悪行を何もなさず


作成日: 2010-10-23 最終更新日: 2016-09-16 作成:LOBSANG DROLMA

インド北部、ダラムサラの中心、ダライ・ラマ法王のお住まいのあるツクラカン。ある日、ツクラカンに参拝にいき、本尊の前にカターを捧げていると肩をたたく人がいる。なんだろうと思って顔をあげると、同じく参拝にきていたチベット人の女の子だった。彼女はにっこり笑って、仏像の右上の小さな黒板を指さした。そこには、

ディクパ・チヤン・ミチャーシン
ゲーワ・プンスム・ツォーパルチェー
ランギ・セムニ・ヨンスドゥル
ディニ・サンゲー・テンパイン

とチベット語と英語で記されていた。

「それ唱えるといいよ」

そう言って彼女自身手を合わせ、その経文を三度唱えてお堂を出て行った。

悪行を何もなさず
善行を普く行じ
自らの心を統御すること
これが諸仏の教えである

この経文は「私家本 道次第論法話会読誦次第 暫定版テキスト」にもちゃんと載っている。

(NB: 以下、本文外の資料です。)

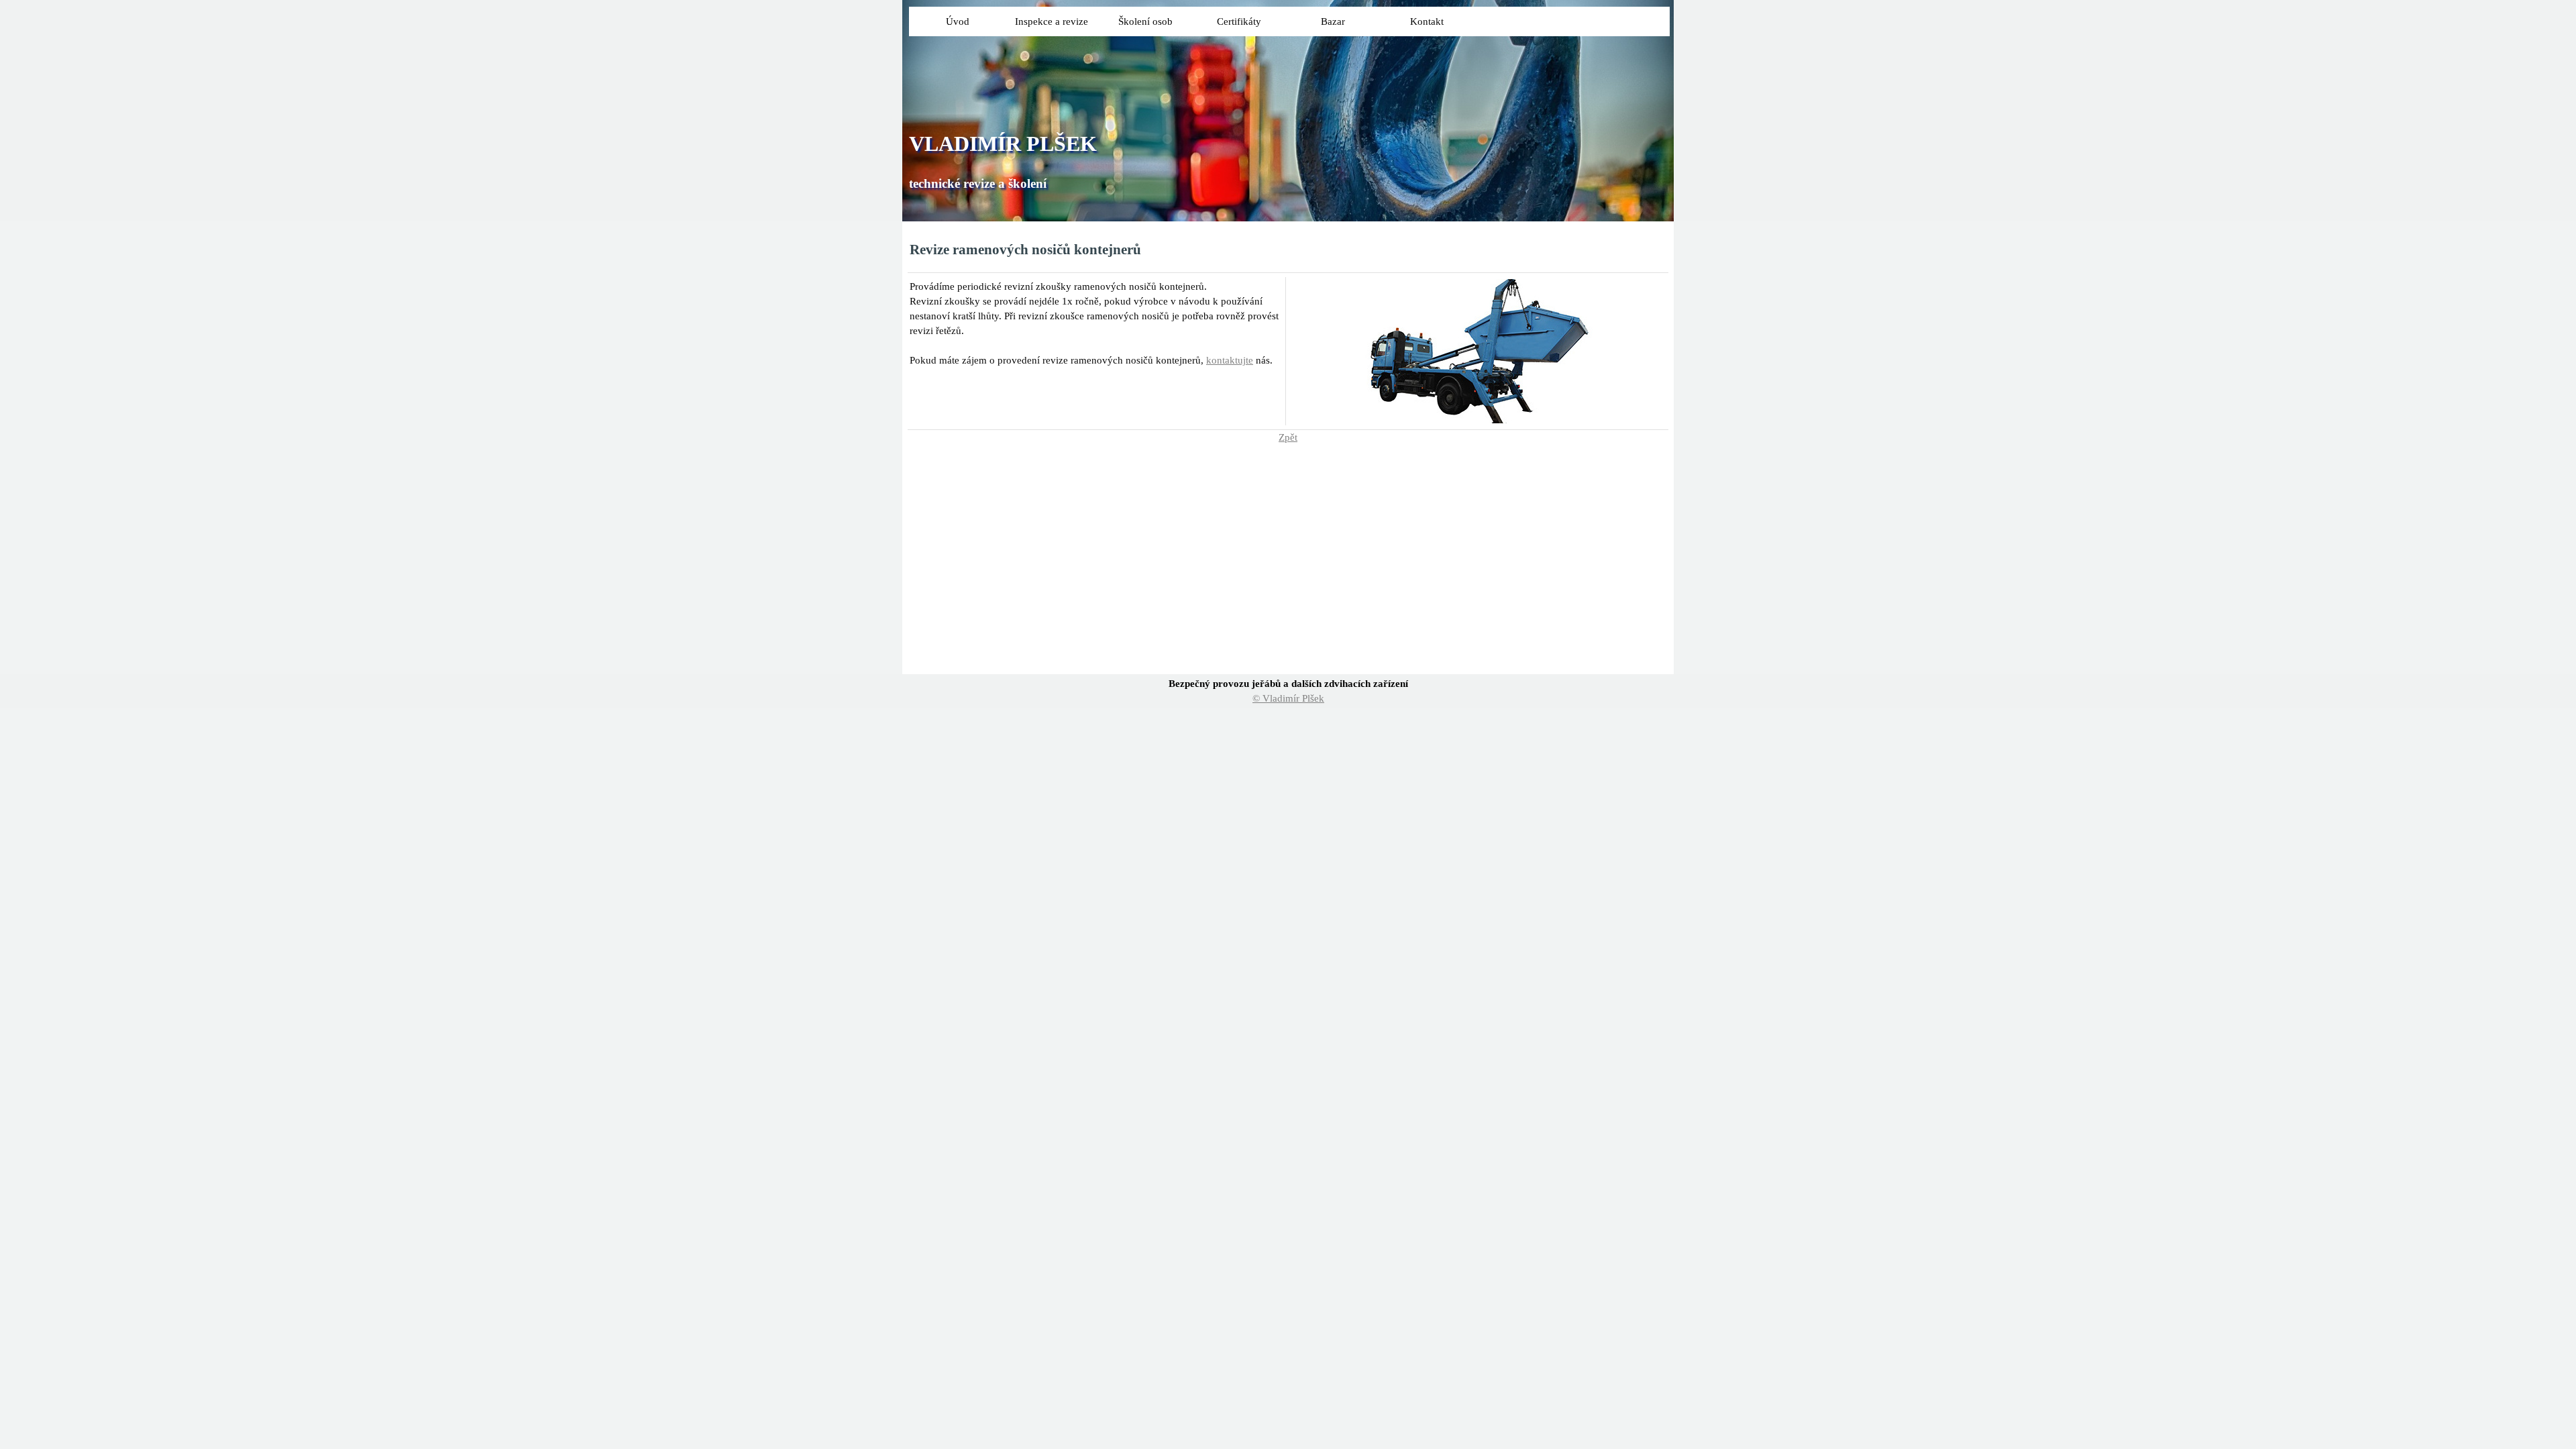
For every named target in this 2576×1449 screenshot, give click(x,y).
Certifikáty (1239, 21)
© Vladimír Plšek (1288, 698)
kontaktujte (1229, 360)
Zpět (1288, 437)
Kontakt (1427, 21)
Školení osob (1145, 21)
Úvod (957, 21)
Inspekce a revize (1051, 21)
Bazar (1333, 21)
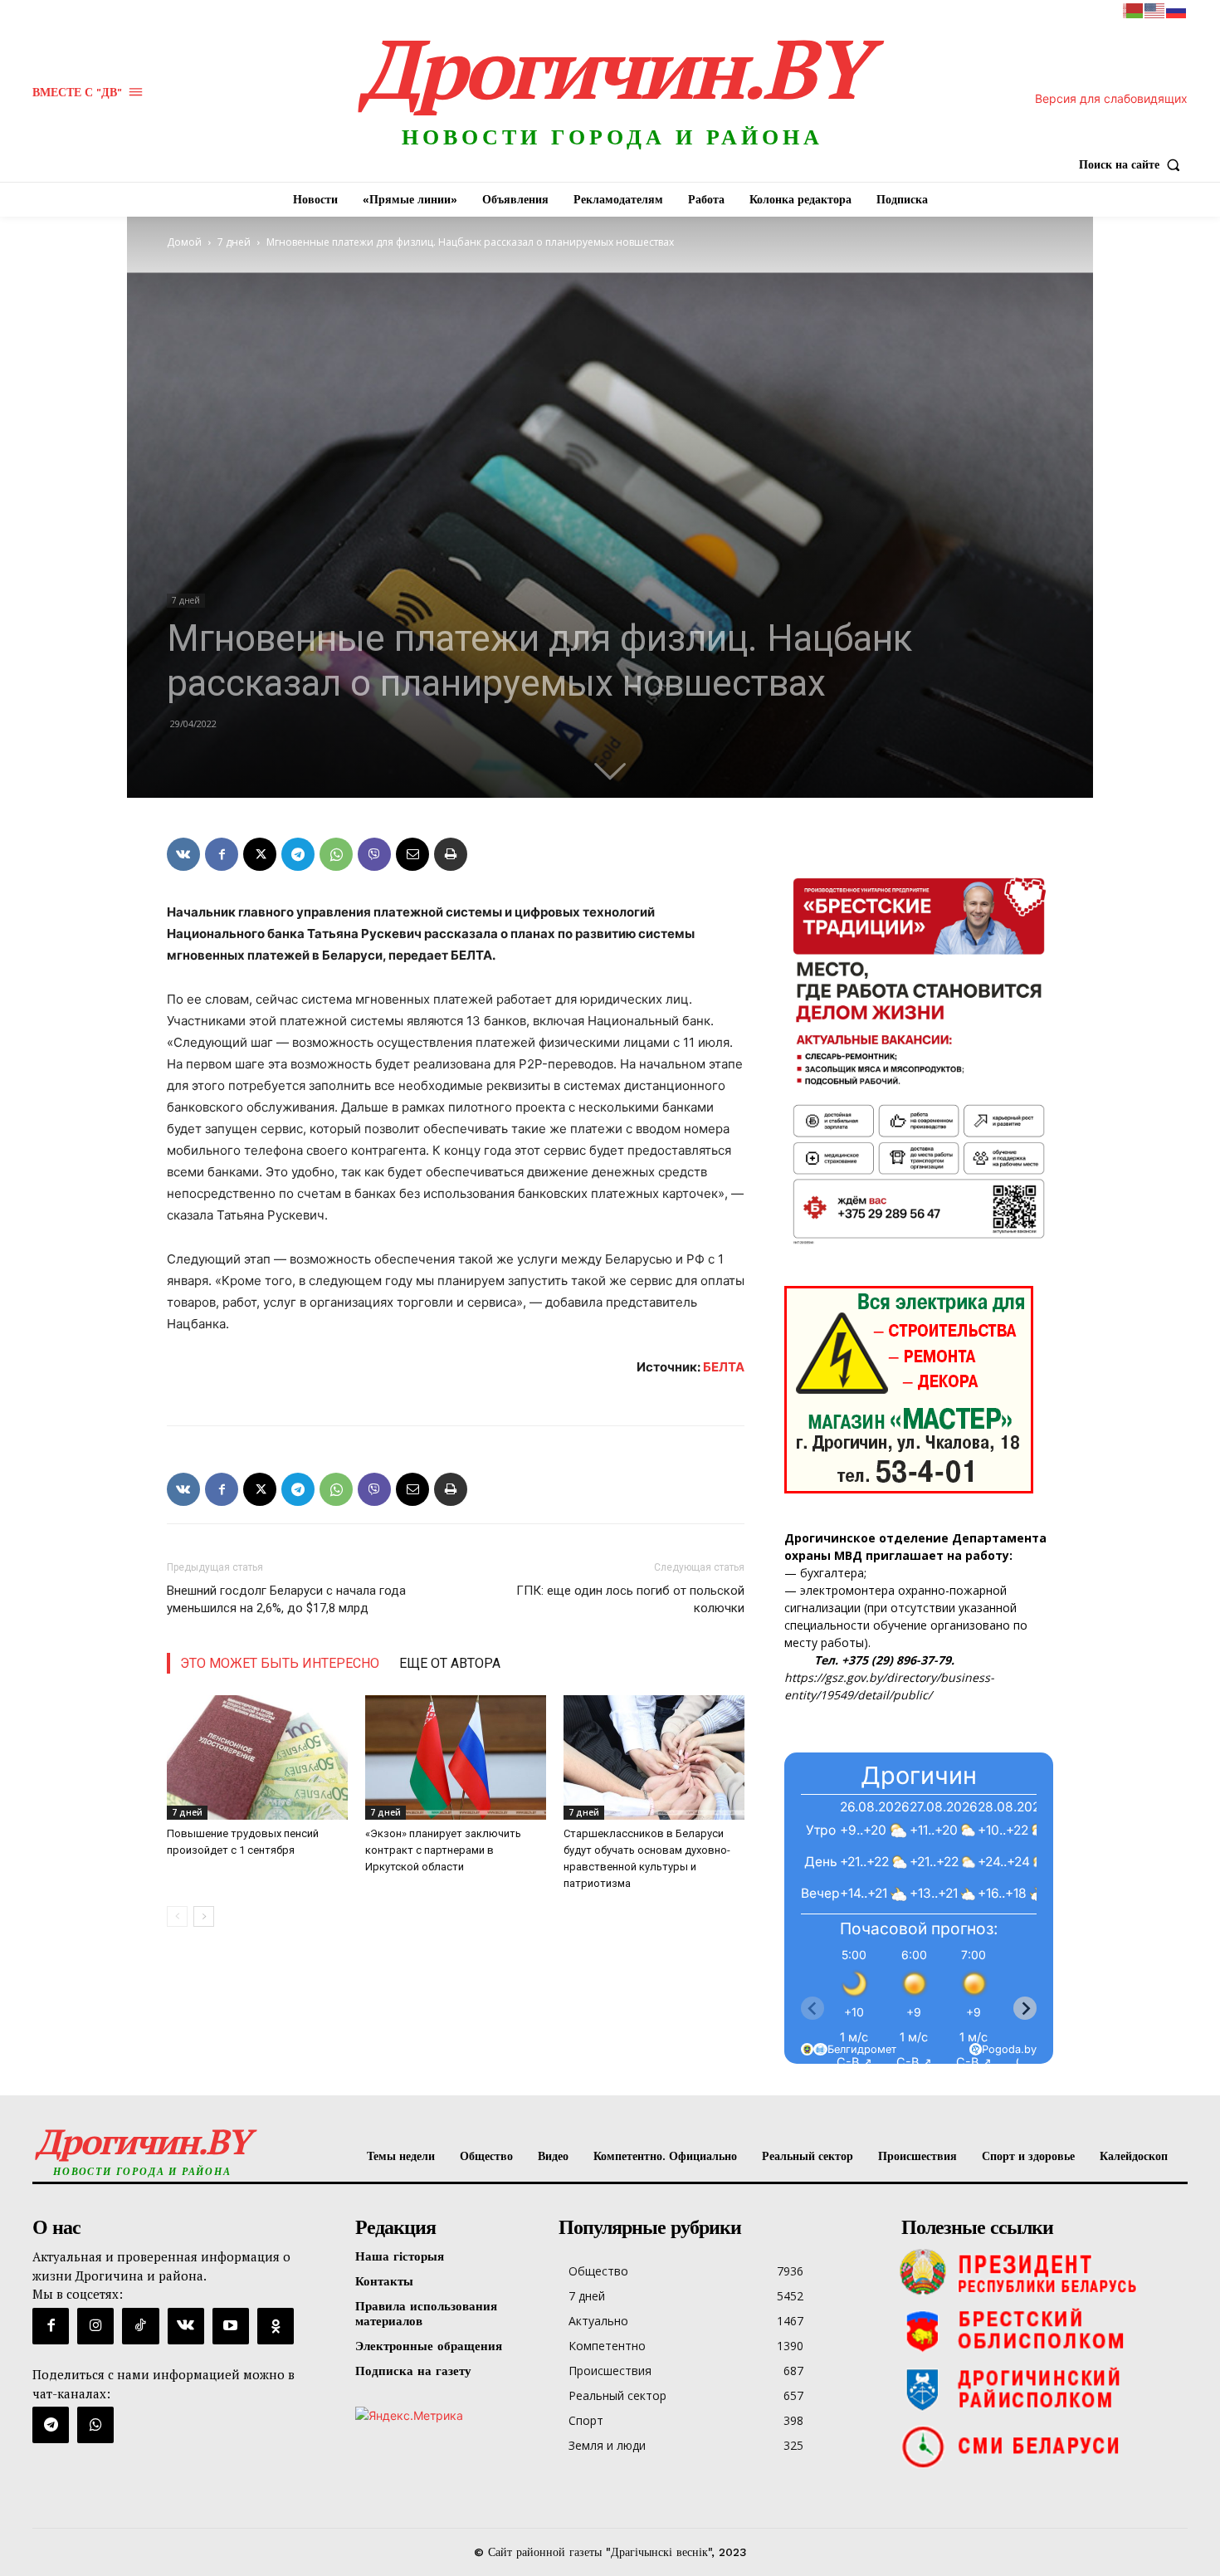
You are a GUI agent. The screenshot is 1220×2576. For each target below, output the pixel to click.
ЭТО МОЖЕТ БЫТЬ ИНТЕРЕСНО (279, 1663)
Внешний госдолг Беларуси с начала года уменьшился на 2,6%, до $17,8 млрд (286, 1599)
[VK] (183, 854)
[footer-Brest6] (1040, 2330)
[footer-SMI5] (1040, 2446)
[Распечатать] (450, 854)
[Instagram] (95, 2326)
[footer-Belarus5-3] (1040, 2272)
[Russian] (1177, 9)
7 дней (234, 242)
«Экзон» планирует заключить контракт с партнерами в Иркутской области (443, 1850)
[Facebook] (221, 854)
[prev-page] (177, 1916)
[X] (259, 854)
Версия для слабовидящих (1111, 98)
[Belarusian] (1133, 9)
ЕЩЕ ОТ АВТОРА (449, 1663)
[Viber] (374, 854)
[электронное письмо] (412, 854)
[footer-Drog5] (1040, 2388)
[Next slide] (1025, 2008)
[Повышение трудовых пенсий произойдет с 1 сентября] (257, 1757)
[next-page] (203, 1916)
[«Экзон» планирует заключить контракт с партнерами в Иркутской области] (455, 1757)
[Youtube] (230, 2326)
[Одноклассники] (275, 2326)
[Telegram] (298, 854)
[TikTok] (140, 2326)
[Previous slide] (812, 2008)
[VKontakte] (186, 2326)
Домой (184, 242)
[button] (1133, 164)
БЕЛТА (723, 1367)
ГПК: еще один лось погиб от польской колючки (630, 1599)
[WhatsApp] (336, 854)
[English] (1155, 9)
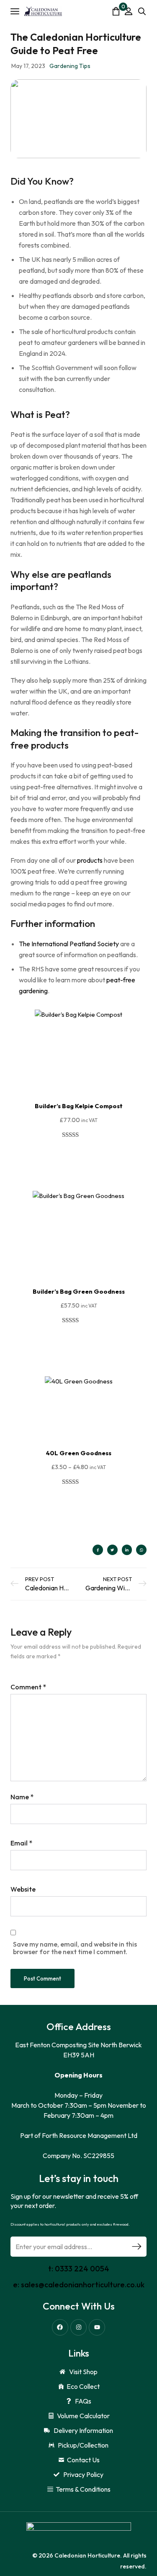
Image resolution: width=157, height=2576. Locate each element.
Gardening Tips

とても良いことを教えてもらったなと思い、ゲンギャウさんにこのことを話すと、

「はい、それはとってもいい言葉です。紙に書いて机にはっておいてください。毎日唱えてください」

と課題を出された。

僧侶の方々は、日々たくさんの経をあげられる。皆いままで受けてきた灌頂などが違うので、日々あげるべき経も違う。龍蔵院でも、午前中は自分の読むべき経を各自あげられる。それが午前中で終わらないときは、夜にその続きをする。だが、日々の生活に追われる私たちは、僧侶の方々のようにたくさんの経を読むことは難しい。

だからゲンギャウさんは、

「たくさんのお経を読まなくていいです。たくさん過ぎて、途中でやめてしまったら、そっちの方がかえってよくない。だから、短いものを毎日読んでください」

とおっしゃっていた。
多く膨大な数の経たち。それらの意味を全て一度に理解することはできないから、せめて一言一言を噛みしめて。